[文档节选]
════════

Situation
以下有三张表:
接着进行表关联:
df1 = pd.merge(f0221a,f0221b,how = 'inner',on = 'classid')
df2 = pd.merge(df1,f0221c,how = 'inner',on = 'stuid')
df3 = df2[['stuname','classname','course','score']]
df4 = df3.loc[df3['classname'] == '一班']
最后当我添加新列时出现SettingWithCopyWarning报错:
df4['rk'] = df4.groupby('course')['score'].rank()
#<ipython-input-33-6cf912642ce9>:1: SettingWithCopyWarning:
A value is trying to be set on a copy of a slice from a DataFrame.
Try using .loc[row_indexer,col_indexer] = value instead
See the caveats in the documentation: https://pandas.pydata.org/pandas-docs/stable/user_guide/indexing.html#returning-a-view-versus-a-copy
df4['rk'] = df4.groupby('course')['score'].rank()

════════

[数据摘录]
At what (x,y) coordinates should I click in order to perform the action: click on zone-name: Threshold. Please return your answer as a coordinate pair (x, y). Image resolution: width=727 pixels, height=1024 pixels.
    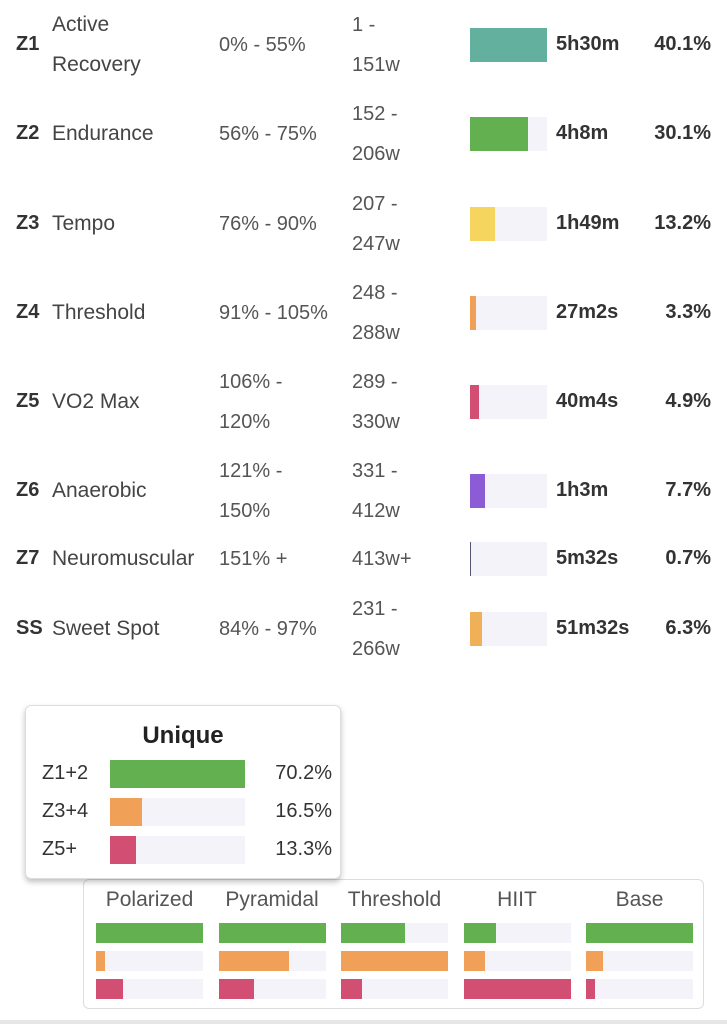
    Looking at the image, I should click on (99, 312).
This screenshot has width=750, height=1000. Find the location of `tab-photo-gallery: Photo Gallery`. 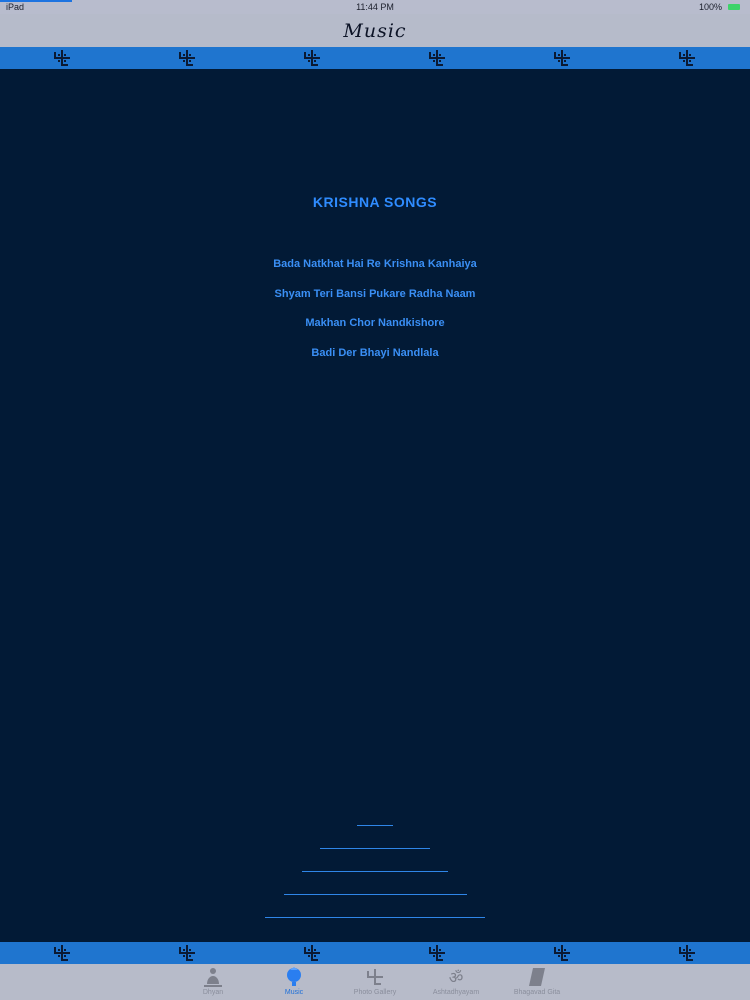

tab-photo-gallery: Photo Gallery is located at coordinates (375, 982).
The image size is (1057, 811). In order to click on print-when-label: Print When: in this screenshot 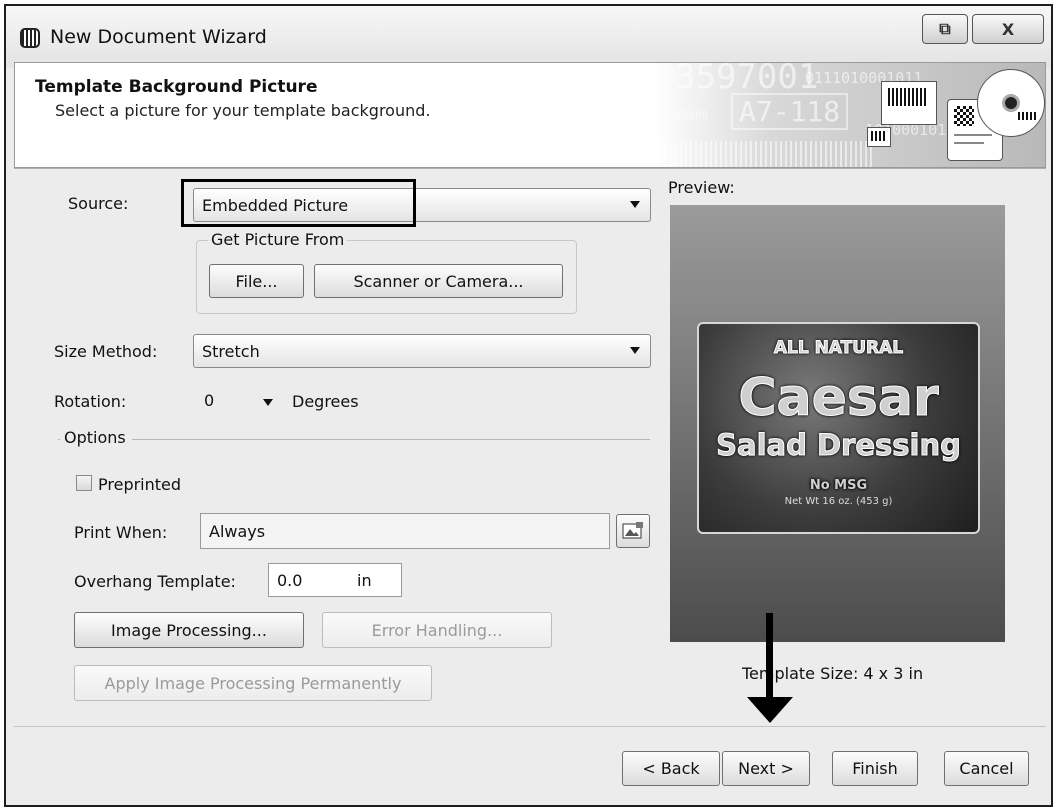, I will do `click(121, 532)`.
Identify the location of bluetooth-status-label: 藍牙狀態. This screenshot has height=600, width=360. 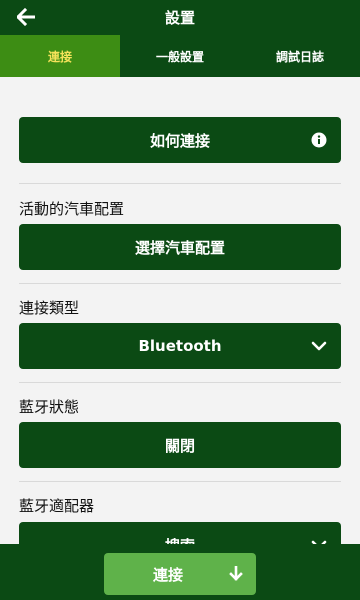
(50, 407).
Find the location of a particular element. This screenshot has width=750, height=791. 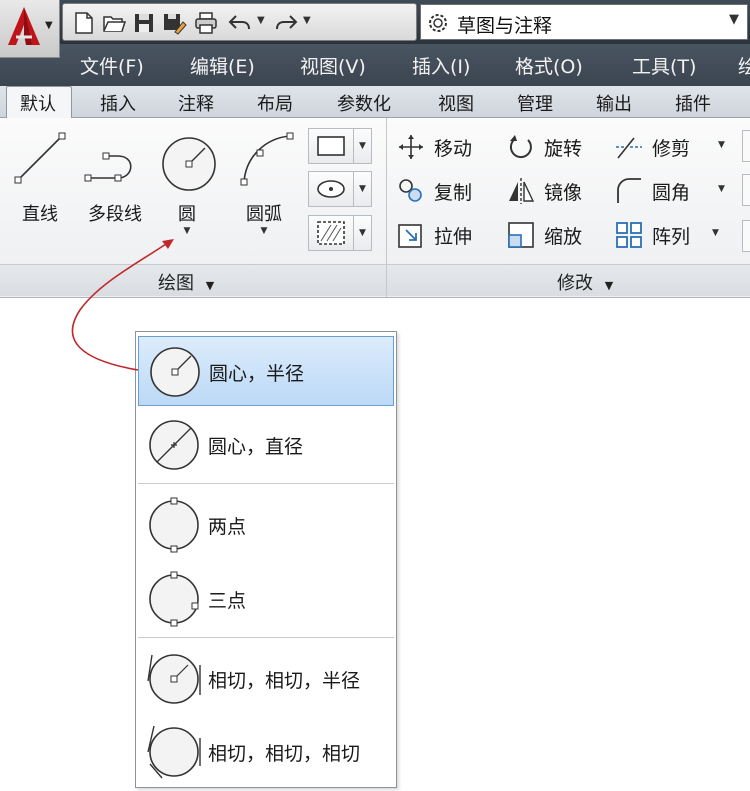

circle-tan-tan-radius-icon is located at coordinates (174, 679).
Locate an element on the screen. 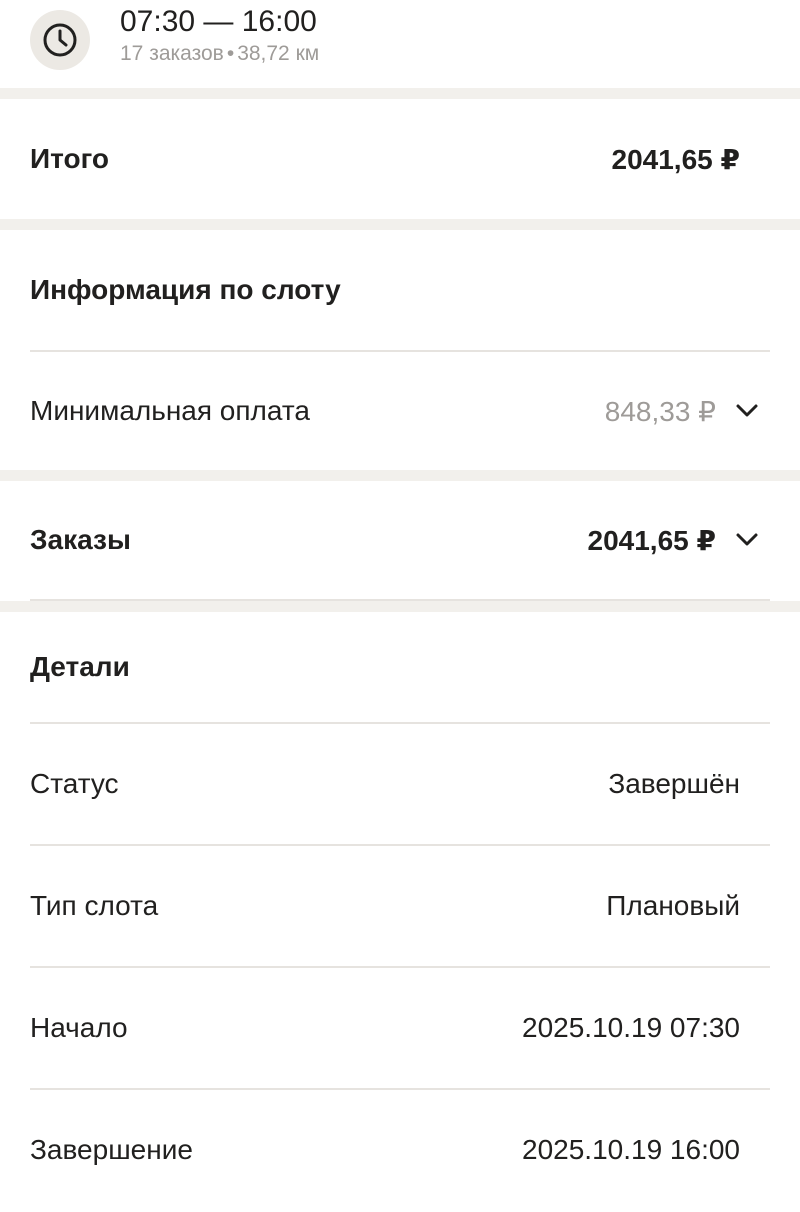 This screenshot has height=1212, width=800. details-row-slot-type: Тип слота Плановый is located at coordinates (400, 906).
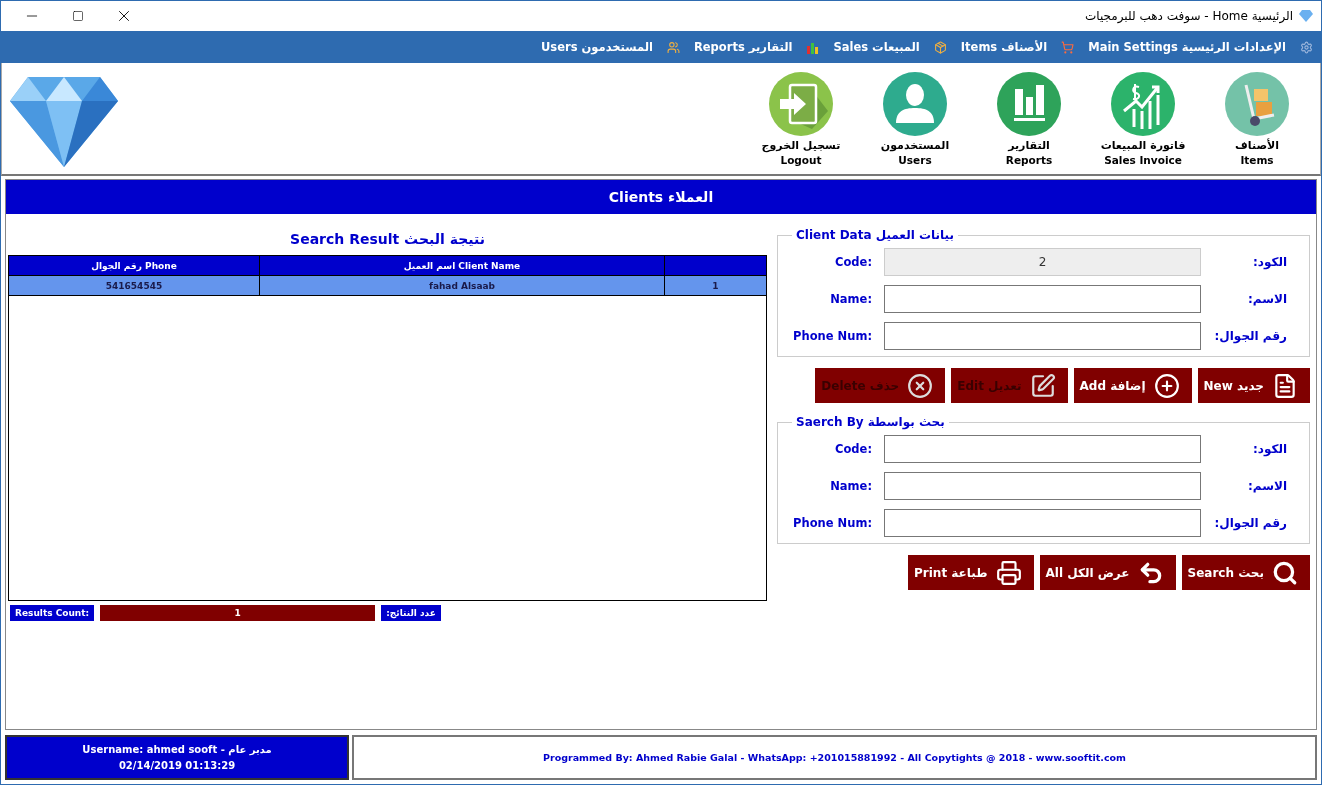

════════

[待办任务]
1) 从关于 pandas SettingWithCopyWarning 的帖子中摘录“df3 = df2[['stuname','classname','course','score']]”与“from a DataFrame.”之间的文字，首尾两处均包含在内，一字不改。
2) 紧接关于 pandas SettingWithCopyWarning 的帖子末尾，续写其后的内容。

[问题解答]
1)
df3 = df2[['stuname','classname','course','score']]
df4 = df3.loc[df3['classname'] == '一班']
最后当我添加新列时出现SettingWithCopyWarning报错:
df4['rk'] = df4.groupby('course')['score'].rank()
#<ipython-input-33-6cf912642ce9>:1: SettingWithCopyWarning:
A value is trying to be set on a copy of a slice from a DataFrame.

2)
但奇怪的是,结果rk列添加成功了。
Solution
当出现这个报警的时候,对df的修改有时候会成功,有时候会失败,原因是pandas的dataframe的修改写操作,不允许先筛选子dataframe,只允许在源dataframe上进行,一步到位
解决方法有以下两种:
(1)使用.loc方法将多步操作合并为一步,直接修改源dataframe
df3 = df2.loc[df3['classname'] == '一班',['stuname','classname','course','score']]
df3['rk'] = df3.groupby('course')['score'].rank(ascending = False)
(2)对上面的df4进行copy,获得一个新的df,在进行下一步操作
df5 = df4.copy()
df5['rk'] = df5.groupby('course')['score'].rank(ascending = False)